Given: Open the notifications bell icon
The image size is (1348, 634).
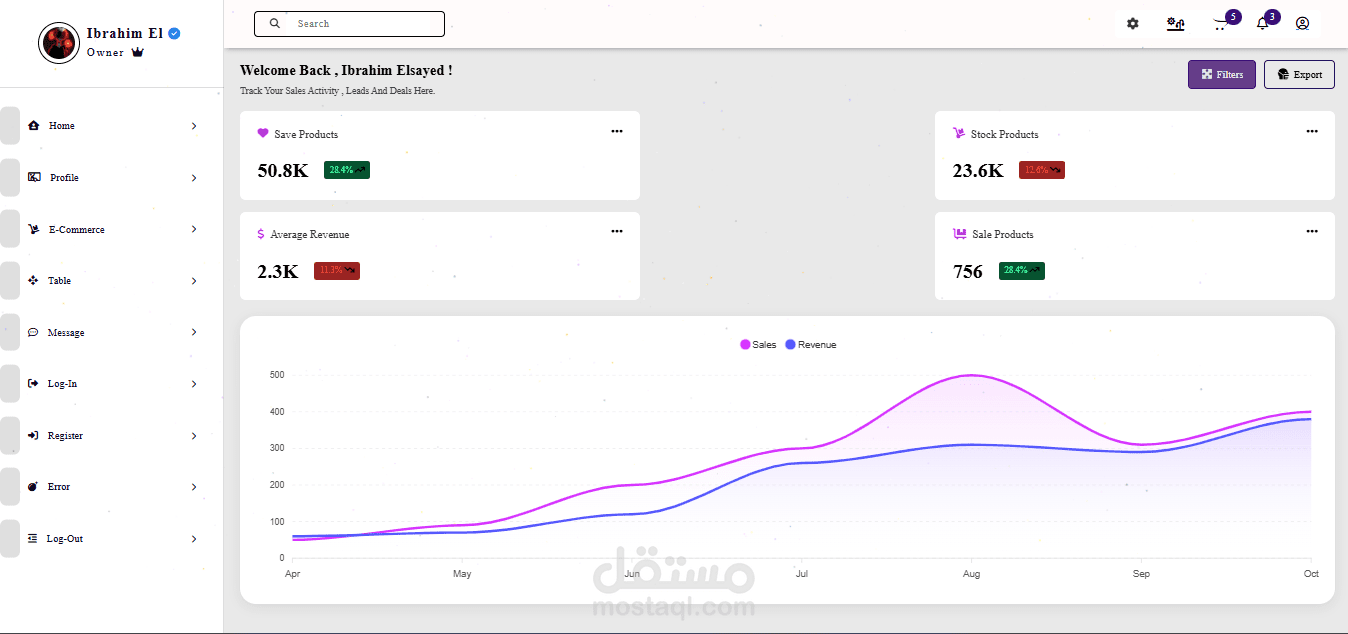Looking at the screenshot, I should click(x=1262, y=24).
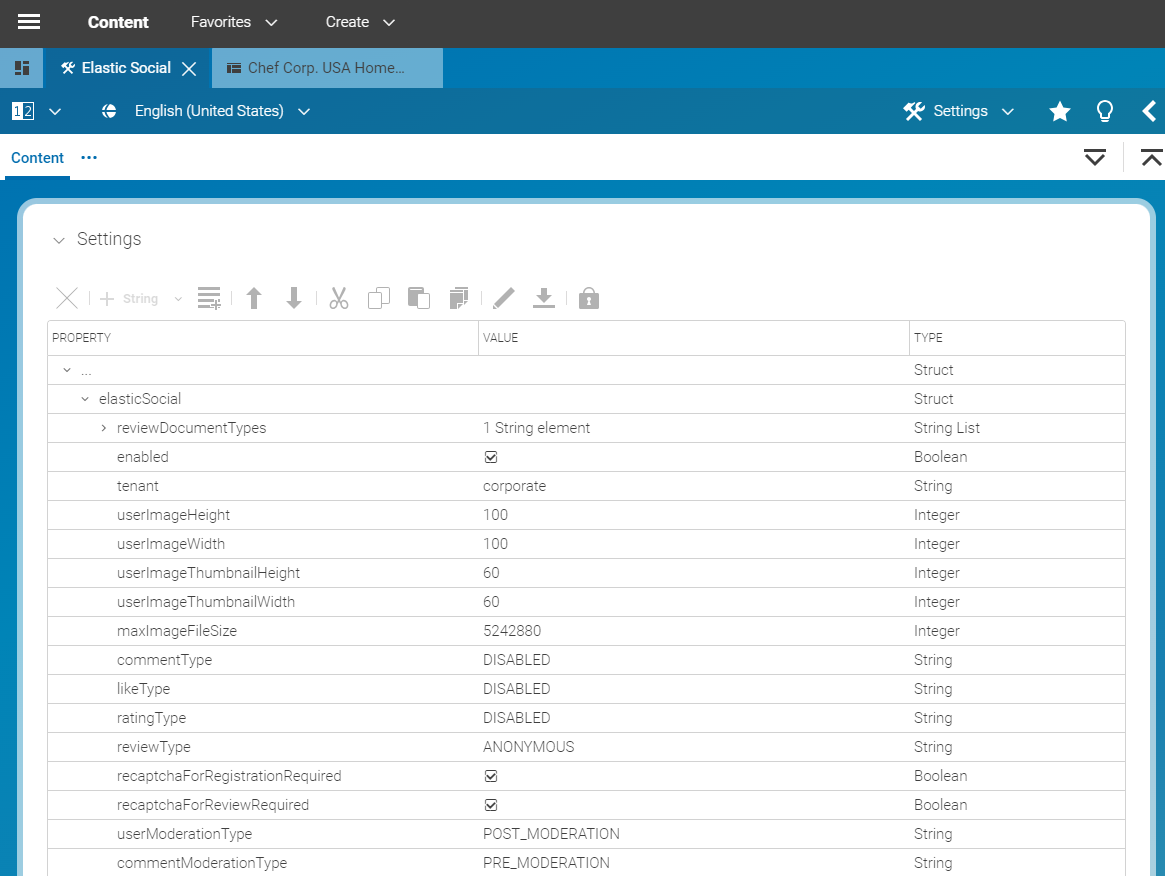This screenshot has width=1165, height=876.
Task: Bookmark this content with the star icon
Action: click(x=1059, y=111)
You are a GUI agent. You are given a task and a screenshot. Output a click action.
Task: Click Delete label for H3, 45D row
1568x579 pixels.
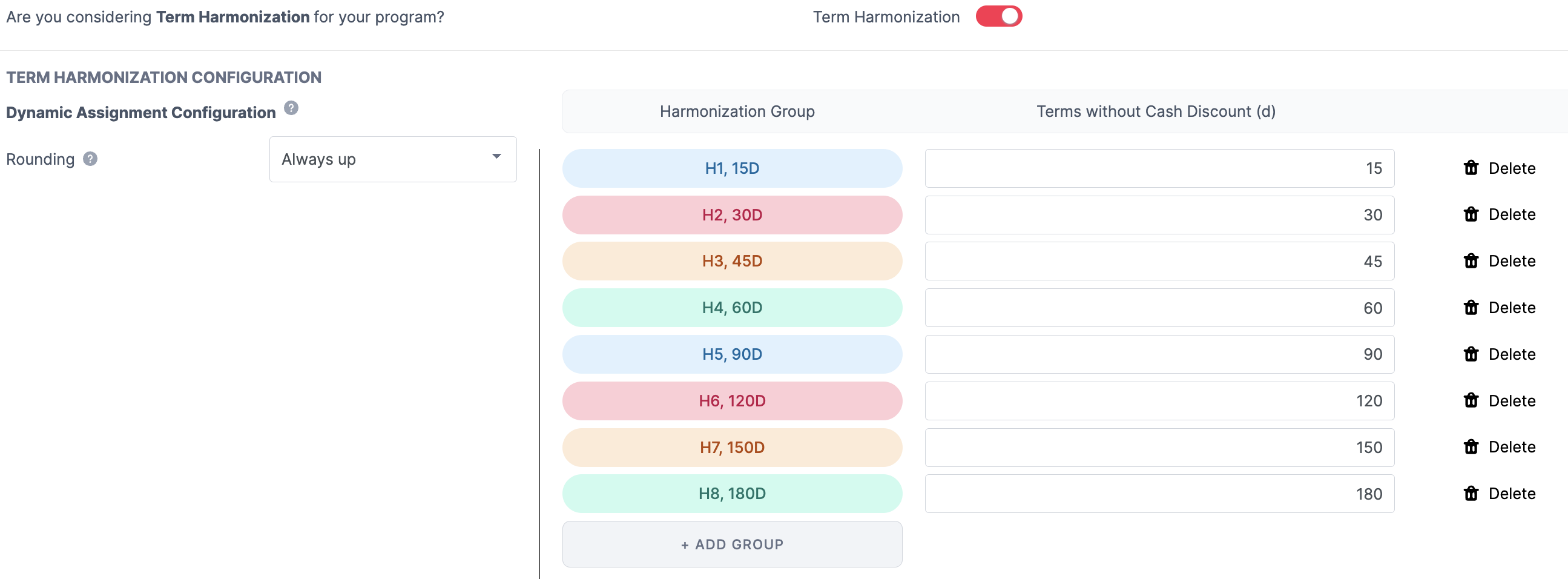click(1511, 261)
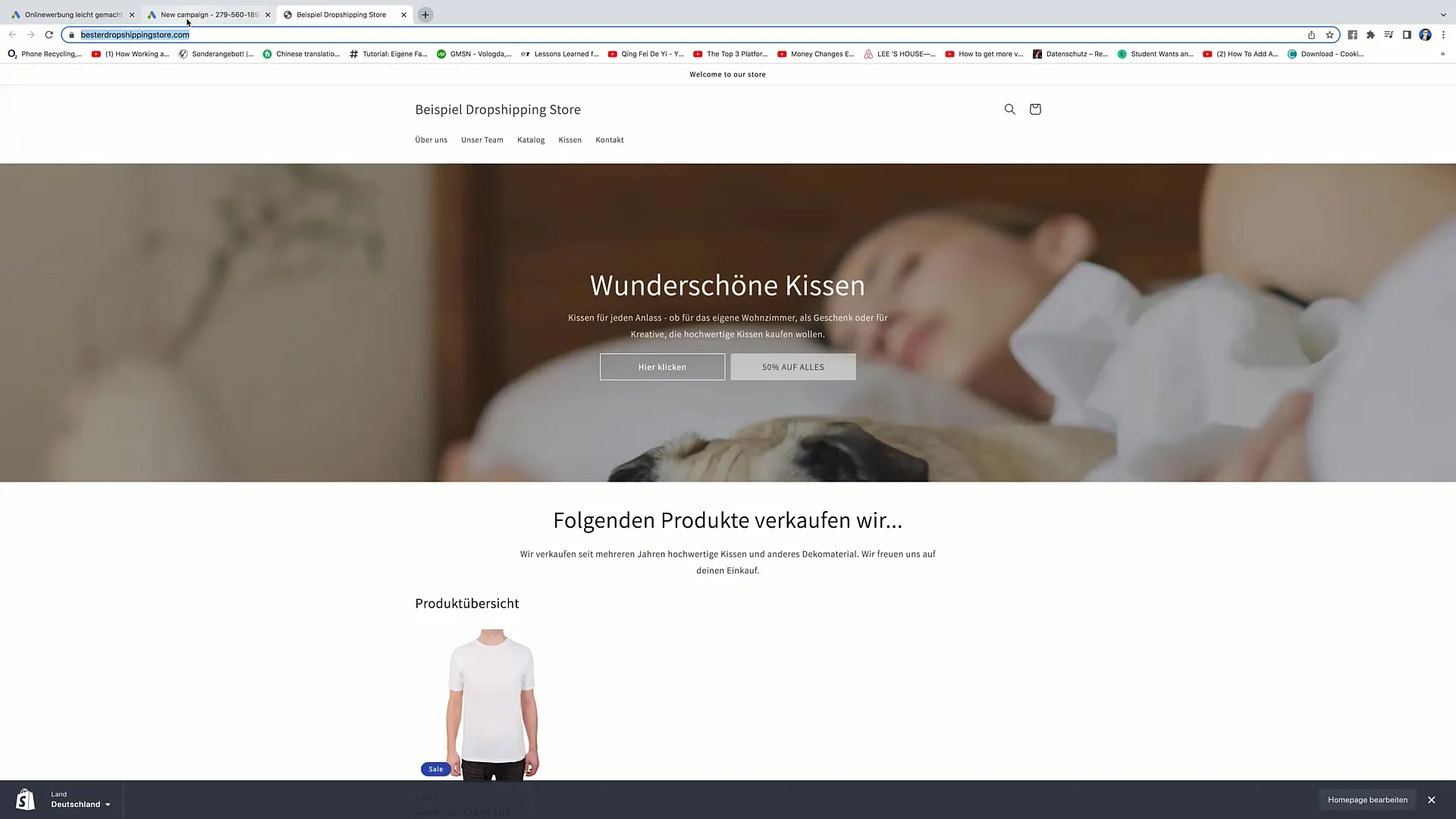This screenshot has height=819, width=1456.
Task: Click the back navigation arrow icon
Action: (x=12, y=34)
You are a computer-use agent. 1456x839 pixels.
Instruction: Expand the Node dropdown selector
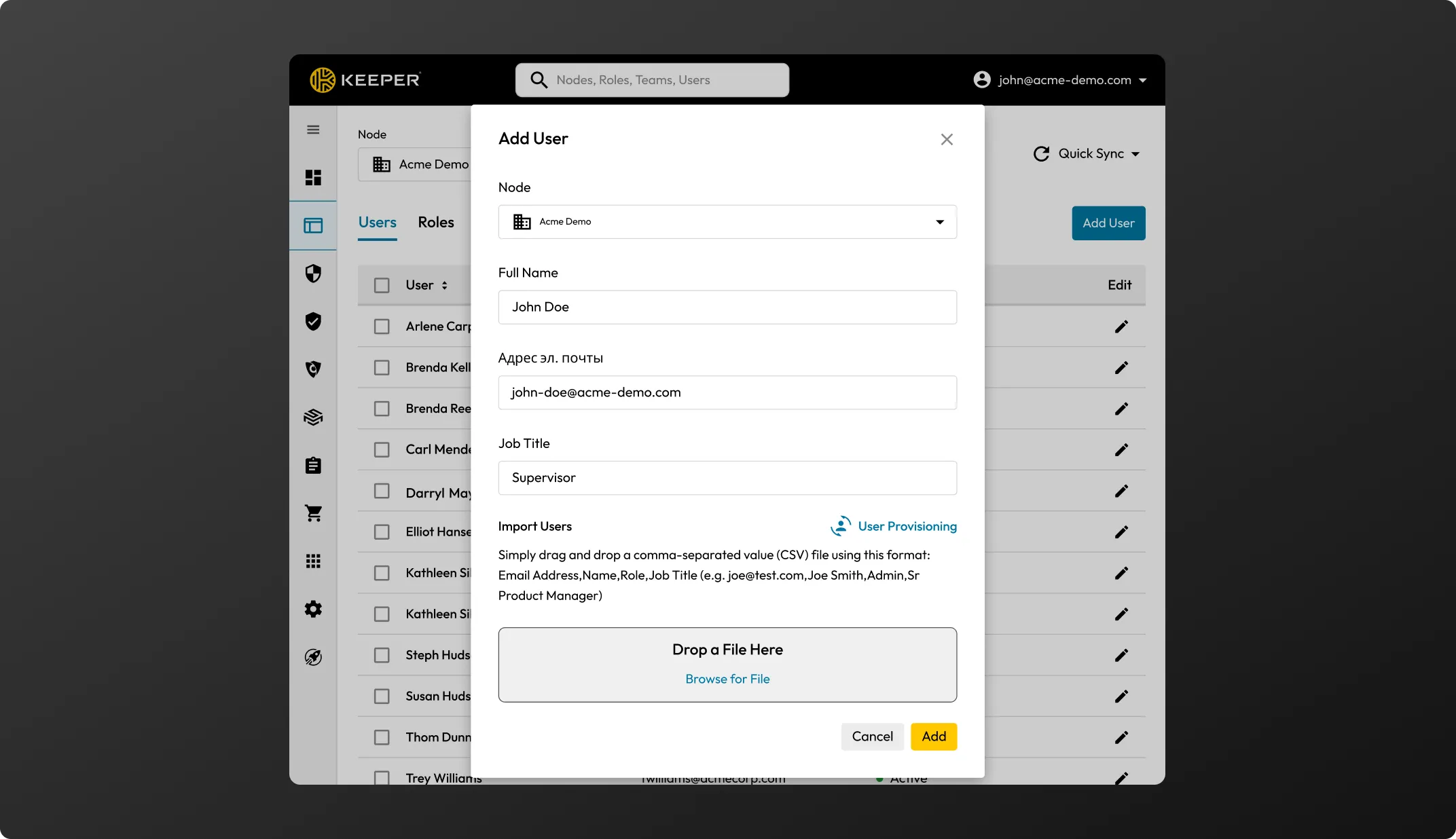coord(938,221)
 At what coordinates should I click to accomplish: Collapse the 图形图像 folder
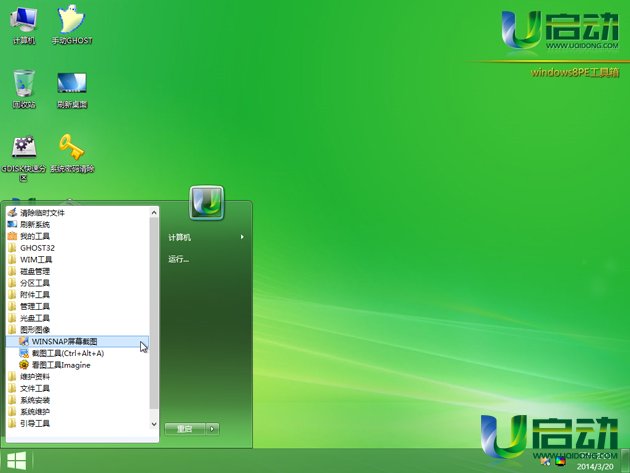(34, 329)
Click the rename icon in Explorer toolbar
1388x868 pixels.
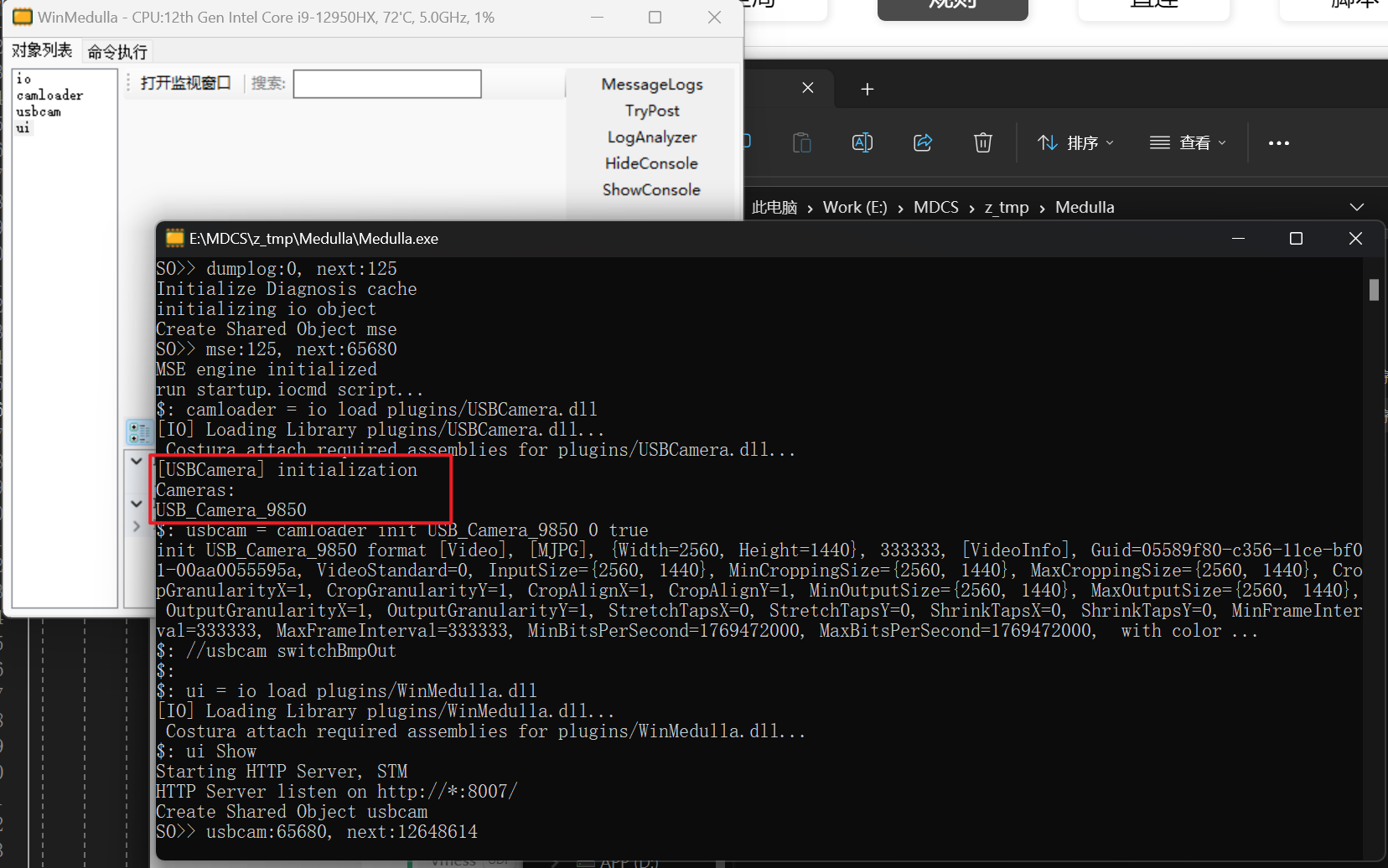[862, 143]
****
* [Task brief]: Only the lines from the one containing "You are a GUI" through the final line of the data are to be written out, exactly as they stand and without pictures.

* [Solution to this problem]:
You are a GUI agent. You are given a task and a screenshot. Output a click action.
Task: Click Delete label for H3, 45D row
1568x579 pixels.
click(1511, 261)
This screenshot has height=819, width=1456.
Task: Click the back navigation arrow icon
Action: (x=12, y=34)
You are a computer-use agent. 1456x839 pixels.
Instruction: Expand the Node dropdown selector
coord(938,221)
 At what coordinates should I click to accomplish: Collapse the 图形图像 folder
(34, 329)
Click the rename icon in Explorer toolbar
1388x868 pixels.
[862, 143]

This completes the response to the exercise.